As you can see, the most frequently used words are Hebrew particles like prepositions, articles, and conjunctions. If I’d like to filter these from the list so I can more easily focus on significant words, I can go back to my wildcard search and exclude the particles by adding an at symbol (@), a minus sign (-), and selecting Particle from the Enter Tag submenu of the Search menu. In the dialog box that appears, I could specify a particular type of particle, or I could simply click OK to exclude all particles. My search should now look like this:
The Analysis window will automatically update to reflect the new search, and should now look like this:
As you can see, I now have a list of all the Hebrew words which get repeated in 2 Samuel 11, and I can immediately begin drawing conclusions about this passage. For example, we see immediately that David and Uriah are the most frequently mentioned characters, but where is Bathsheba? This is supposed to be the story of “David and Bathsheba,” but Bathsheba is only mentioned by name one time. The rest of the time she is mentioned as “the woman” or “the wife” of Uriah. Is this an indication that the narrator is more interested in setting up a contrast between David and Uriah than in detailing David’s illicit relationship with Bathsheba?
Or notice the frequency of the verb “to say”? Seeing this might prompt us to examine how the narrative progresses through the dialog of the characters themselves.

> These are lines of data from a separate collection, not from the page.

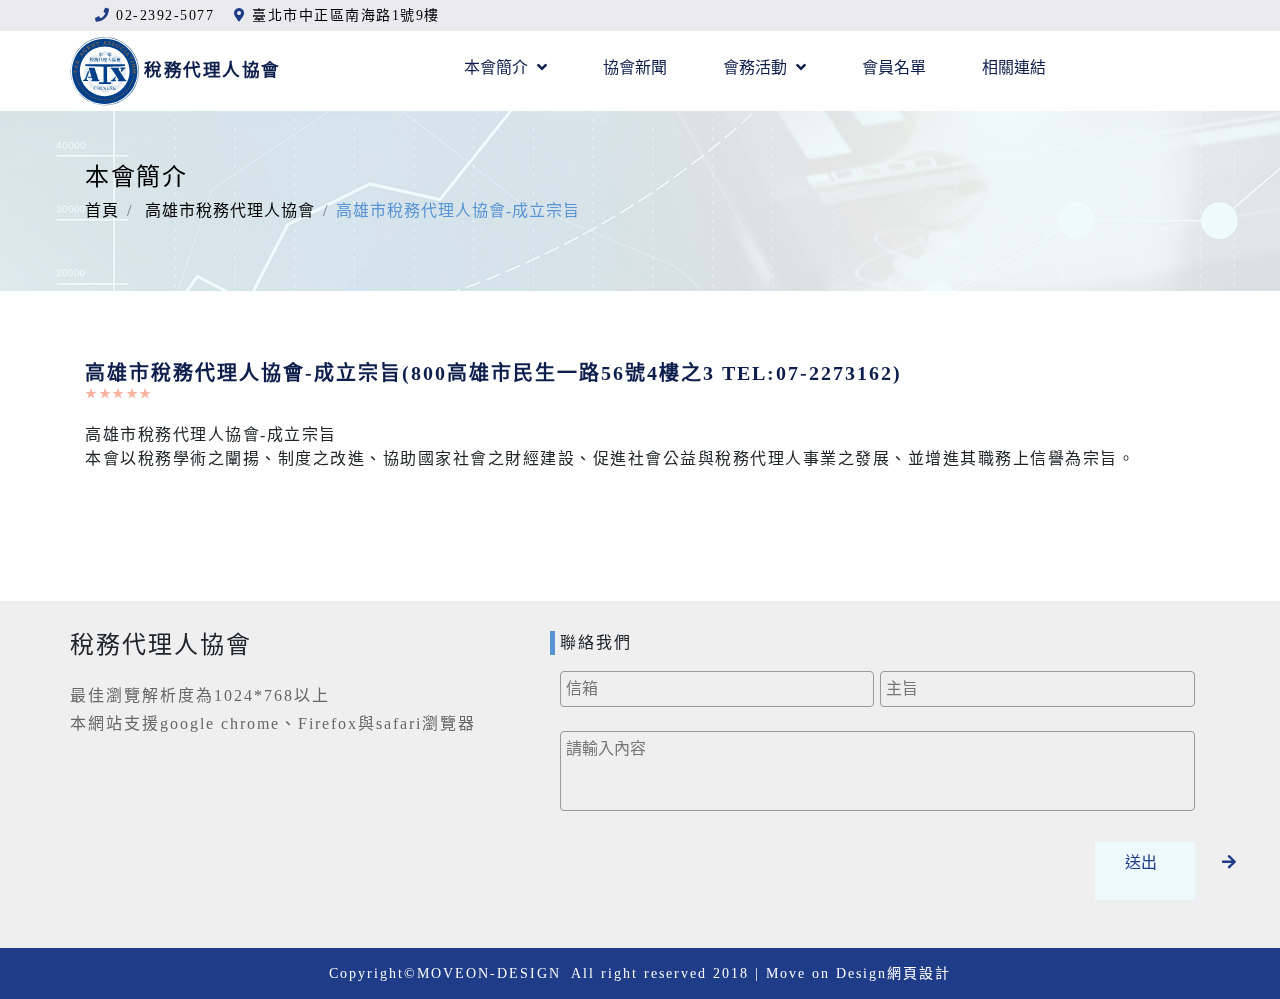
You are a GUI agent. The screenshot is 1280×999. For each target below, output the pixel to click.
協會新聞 (635, 67)
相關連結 (1014, 67)
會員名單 (894, 67)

We’ve already seen how frequently words like “to send” and “house” are used in this passage, but if we didn’t know that already, we would clearly see it in this analysis.
As you can see, searching and analyzing all the words in a passage can alert us to important words and concepts in a matter of seconds. By relying on these kinds of tools to speed up the process of observation, we can better concentrate our efforts on the tasks of interpretation and application.